In 2012 an ultrasound revealed that the child carried by a surrogate mother, Crystal Kelley, had a number of severe birth defects -- a cleft lip and palate, a cyst in her brain and serious heart defects.
The commissioning parents, who lived in Connecticut, already had three children conceived with the help of IVF. They were desperate for a fourth child, but not one with serious health issues.
"The mother was crying," Kelley recalled later. "They said they didn't want to bring a baby into the world only for that child to suffer... They said I should try to be God-like and have mercy on the child and let her go."
So they offered Kelley US$10,000 to have an abortion. She refused. The parents’ lawyer followed this up with a threatening letter which said: "You are obligated to terminate this pregnancy immediately. You have squandered precious time."
Yes, he really wrote that. He also reminded her that she had signed a contract in which she had agreed to abort her child “in case of severe fetus abnormality”. The parents would sue to recover the money they had already paid -- about US$8,000 -- plus all of the medical expenses and legal fees.
Ms Kelley fled to Michigan where she would have excellent medical care and be deemed the legal mother when the child was born, not the genetic parents.
She later adopted Seraphina out to the Harrell family, in Massachusetts, who already had seven children.
Seraphina was born with heterotaxy syndrome. Many of her internal organs, such as her stomach and liver, were in abnormal places. She had several heart defects and two spleens, neither of which worked properly.
She also had a brain malformation called holoprosencephaly, in which the brain fails to completely divide into distinct hemispheres. During her short life, she had three heart surgeries and many minor surgical procedures.
However, Seraphina was not an unhappy child.
"What drove the conflict when Crystal was pregnant with her, was whether or not she'd have a meaningful life,” her adoptive mother, Rene Harrell, told CNN. “And I think without hesitation, the answer to that question is yes, she did. Seraphina had a very, very meaningful and happy life.

[THINGS TO DO]:
(1) Which U.S. states are named in the surrogacy text?
(2) Write out the part of the surrogacy text starting with "Ms Kelley fled" and going on through "had seven children.".

[SUPPLIED DATA]:
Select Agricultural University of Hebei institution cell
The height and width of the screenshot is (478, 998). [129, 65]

==

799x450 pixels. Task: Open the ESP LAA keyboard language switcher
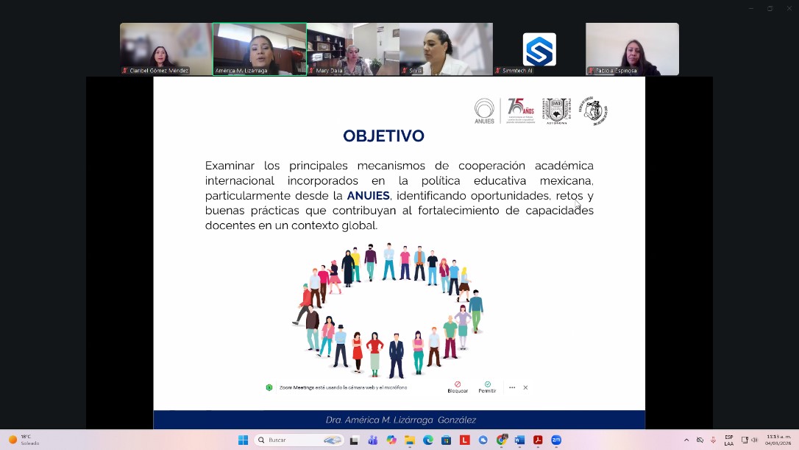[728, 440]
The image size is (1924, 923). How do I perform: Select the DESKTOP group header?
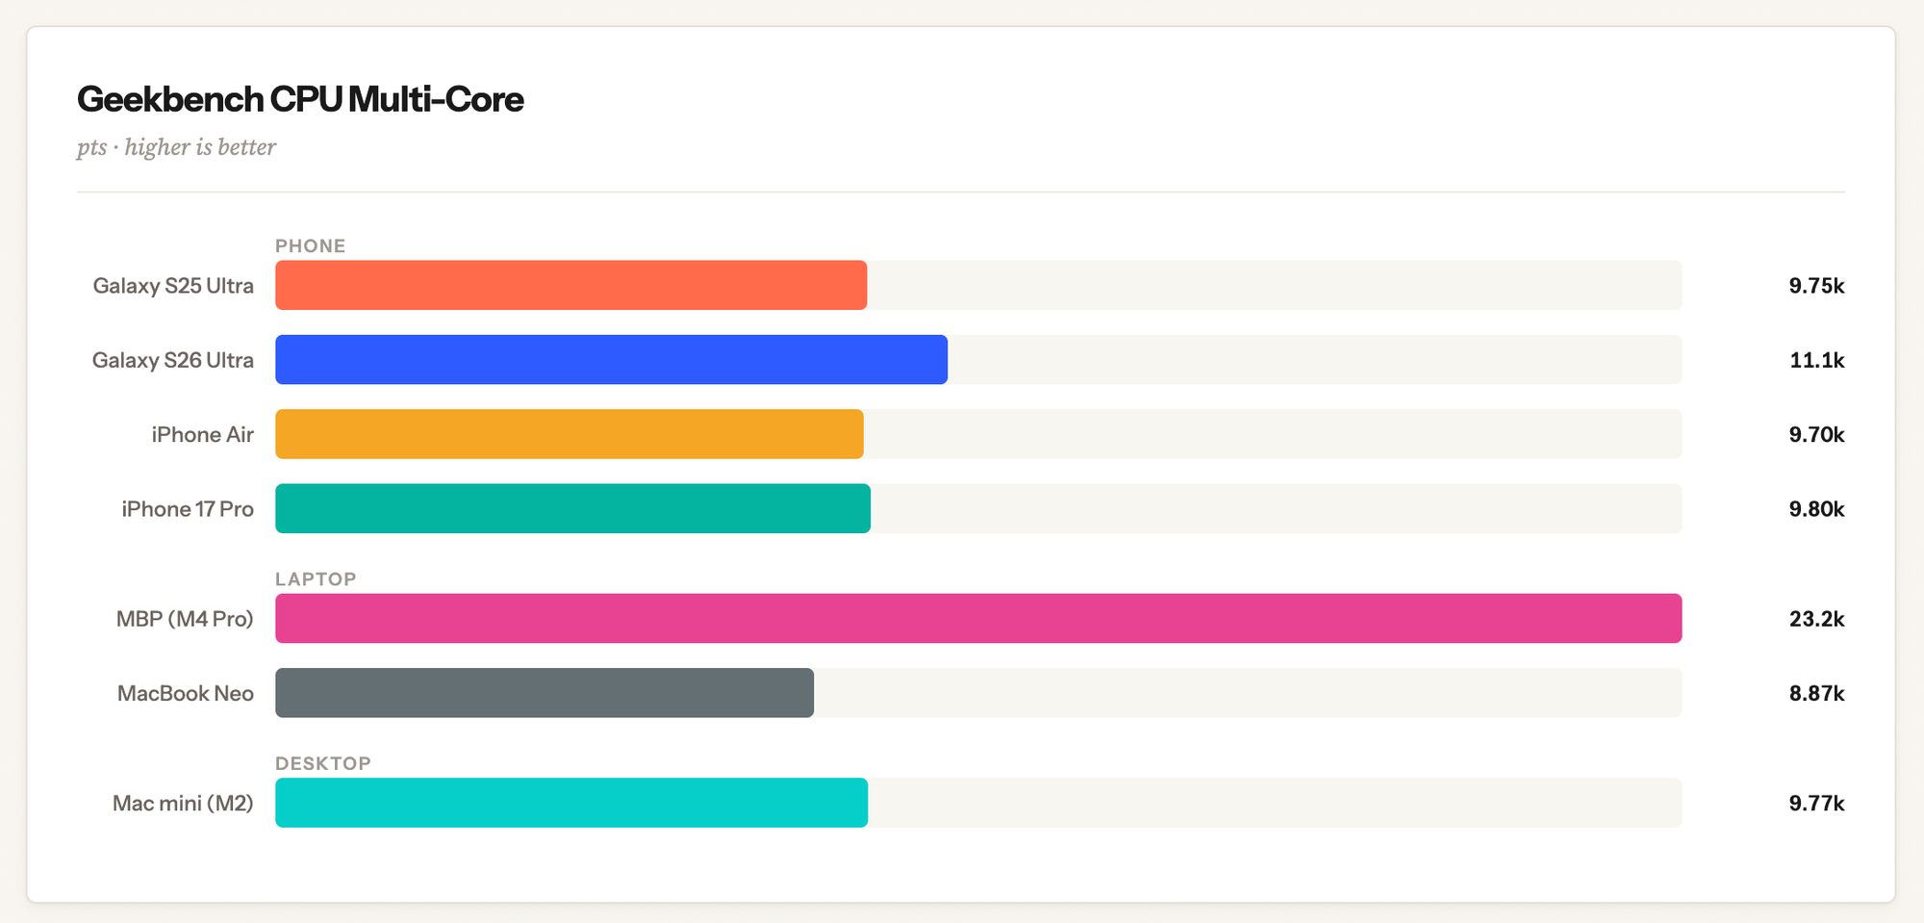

[RESULTS FOR EACH TASK]:
(1) Connecticut, Michigan, Massachusetts

(2)
Ms Kelley fled to Michigan where she would have excellent medical care and be deemed the legal mother when the child was born, not the genetic parents.
She later adopted Seraphina out to the Harrell family, in Massachusetts, who already had seven children.